Zahl der Asylsuchende in Deutschland 2016 drastisch gesunken
Zahl der Asylsuchende in Deutschland 2016 drastisch gesunken - Foto: © APA

Der deutsche Innenminister Thomas de Maizière sprach von einer deutlichen Reduzierung der Zahl. „Das ist deutlich weniger als ein Drittel der Vorjahreszahlen“, sagte de Maizière  am Mittwoch in Berlin unter Berufung auf die Berechnungen des Bundesamts für Migration und Flüchtlinge.

de Maizière: "Maßnahmen greifen"

Den starken Rückgang der Zahlen im vergangenen Jahr führte De Maiziere auf die Schließung der sogenannten Balkanroute sowie auf den Flüchtlingspakt der EU mit der Türkei zurück. „Das zeigt, dass die Maßnahmen, die die Bundesregierung und die Europäische Union ergriffen haben, greifen,“ erklärte er.

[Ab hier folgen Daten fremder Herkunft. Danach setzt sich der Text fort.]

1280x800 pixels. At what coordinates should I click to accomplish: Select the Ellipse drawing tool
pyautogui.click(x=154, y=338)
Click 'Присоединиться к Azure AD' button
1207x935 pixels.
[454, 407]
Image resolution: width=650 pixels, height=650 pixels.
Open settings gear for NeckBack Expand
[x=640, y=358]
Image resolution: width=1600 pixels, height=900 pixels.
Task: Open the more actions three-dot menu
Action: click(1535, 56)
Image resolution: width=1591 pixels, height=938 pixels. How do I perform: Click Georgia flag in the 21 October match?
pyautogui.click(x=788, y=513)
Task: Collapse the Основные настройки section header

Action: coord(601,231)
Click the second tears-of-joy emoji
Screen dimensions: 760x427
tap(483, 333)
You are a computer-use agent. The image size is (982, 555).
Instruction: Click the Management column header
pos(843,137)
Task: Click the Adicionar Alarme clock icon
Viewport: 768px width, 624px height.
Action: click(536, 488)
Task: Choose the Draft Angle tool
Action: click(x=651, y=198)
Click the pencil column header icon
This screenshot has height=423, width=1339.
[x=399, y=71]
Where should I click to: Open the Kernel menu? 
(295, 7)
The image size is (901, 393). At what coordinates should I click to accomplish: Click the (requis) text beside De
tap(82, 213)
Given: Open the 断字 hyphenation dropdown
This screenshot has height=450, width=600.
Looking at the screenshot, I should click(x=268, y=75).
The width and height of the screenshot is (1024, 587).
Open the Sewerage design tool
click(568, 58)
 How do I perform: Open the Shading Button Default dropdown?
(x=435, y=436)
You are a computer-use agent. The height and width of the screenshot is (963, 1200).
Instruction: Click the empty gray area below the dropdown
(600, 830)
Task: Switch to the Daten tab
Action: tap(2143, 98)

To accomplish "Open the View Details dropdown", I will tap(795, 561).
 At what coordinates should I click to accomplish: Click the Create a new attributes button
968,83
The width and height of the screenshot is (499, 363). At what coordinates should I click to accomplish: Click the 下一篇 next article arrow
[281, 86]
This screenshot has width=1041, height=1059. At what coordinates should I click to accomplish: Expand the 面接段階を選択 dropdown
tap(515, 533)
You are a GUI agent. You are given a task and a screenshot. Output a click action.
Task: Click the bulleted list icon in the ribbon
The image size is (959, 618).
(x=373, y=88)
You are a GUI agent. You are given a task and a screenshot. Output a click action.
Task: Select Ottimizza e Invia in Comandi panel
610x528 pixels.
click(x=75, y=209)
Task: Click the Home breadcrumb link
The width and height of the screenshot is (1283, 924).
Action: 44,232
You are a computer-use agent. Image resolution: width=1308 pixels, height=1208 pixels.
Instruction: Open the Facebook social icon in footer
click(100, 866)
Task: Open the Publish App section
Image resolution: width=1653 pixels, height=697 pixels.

„Es ist gelungen, das Migrationsgeschehen zu ordnen, zu steuern“, so de Maiziere. Dadurch seien die zunächst noch sehr hohen Zugangszahlen in den ersten drei Monaten des Jahres 2016 gesunken. Ohne die Spitze zu Jahresbeginn hätte die Zahl der nach Deutschland gekommenen Flüchtlinge dem Minister zufolge im vergangenen Jahr bei 200.000 gelegen.

2016: 745.545 Asylanträge

Die Zahl der Asylanträge sei aber gestiegen, sagte der Parteikollege der deutschen Kanzlerin Angela Merkel. Nach Angaben des Ministeriums wurden im Jahr 2016 insgesamt 745.545 Asylanträge gestellt. Das sind 268.869 mehr als im Vorjahr. Ein großer Teil der Antragsteller war bereits 2015 eingereist. Viele von ihnen konnten aber wegen der Überlastung des Bundesamtes für Migration und Flüchtlinge nicht sofort einen Antrag stellen. „Der Berg unerledigter Anträge wird abgetragen“, sagte de Maizière nun.

Meisten kommen aus Syrien

Die größte Gruppe unter den Schutzsuchenden stellen derzeit die Syrer, in deren Heimatland ein gnadenloser Krieg tobt. Dessen Ende ist noch nicht absehbar. Zu den Hauptherkunftsländern zählten 2016 auch Afghanistan, der Irak, Albanien und Eritrea. Die deutsche Regierung war zunächst von 1,1 Millionen Schutzsuchenden für 2015 ausgegangen. Doch unter anderem wegen Mehrfachmeldungen korrigierte sie die Zahl dann nach unten.